The Southwestern CD Company distributes all types of entertainment CDs to both wholesalers and retail outlets large and small across North America. From its headquarters in Scottsdale, Arizona, the company ships on average 250,000 CDs a week. By purchasing directly from several manufacturers at optimal prices, the company has achieved revenues of approximately $51 million per annum. Its profit margin is based upon moving product effectively to its retailers to leverage the current entertainment fashion for both music and movies. Because it competes with other, larger distributors , Southwestern must offer better services and a more competitive price structure.
The CD distribution industry is based upon time to market and can rely heavily on technology to facilitate and provide a competitive advantage to the ordering process. CD products are purchased from manufacturers with a return policy that allows the retailers and, subsequently, the distributor to return unsold products. These market dynamics are reflected in the price, generally at the retail level, although the competitive positioning based on availability and amounts can be experienced at the distributor level.

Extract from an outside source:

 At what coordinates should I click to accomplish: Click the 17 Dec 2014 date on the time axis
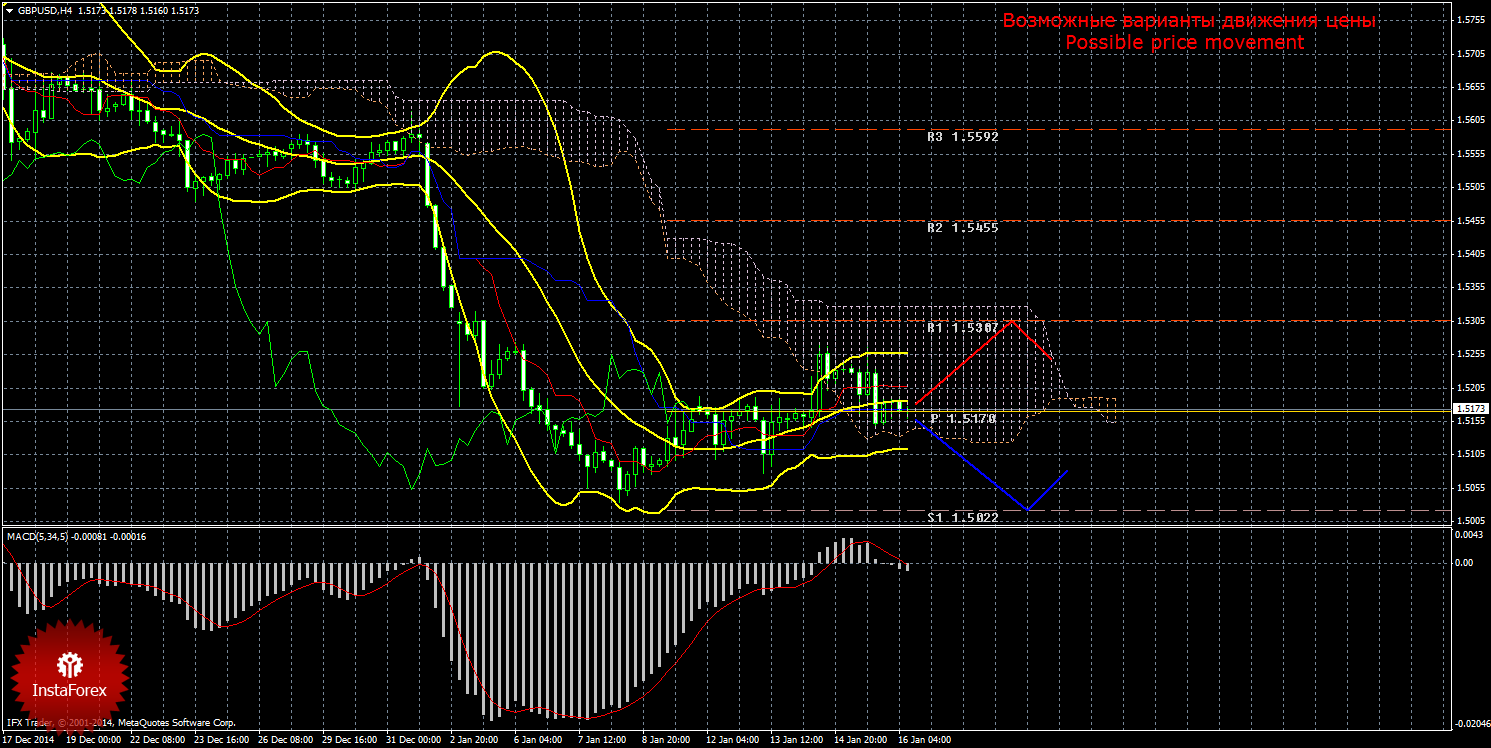point(30,740)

An IT department of 15 people supports the company. Ten permanent personnel and five contract programmers staff the department. They do not have specific storage expertise, but they rely on their systems administrators to handle the operating system infrastructures that include the storage configurations. Their configuration is Microsoft-based with the exception of the database servers, which are UNIX machines running a popular relational database system. They have recently implemented a SAN to consolidate their databases and provide more responsive order-entry and sales-entry applications.
In conjunction with order-entry and sales-entry applications, the company runs an accounting application, a sales analysis application, and corporate e-mail, all from within its Metro Data Area (see Chapter 2). The recent implementation of the SAN has consolidated data from all of these applications within the available storage resources. All applications are now centrally accessible through the SAN.
The companys configuration, business applications, and client network is depicted in Figure C-1.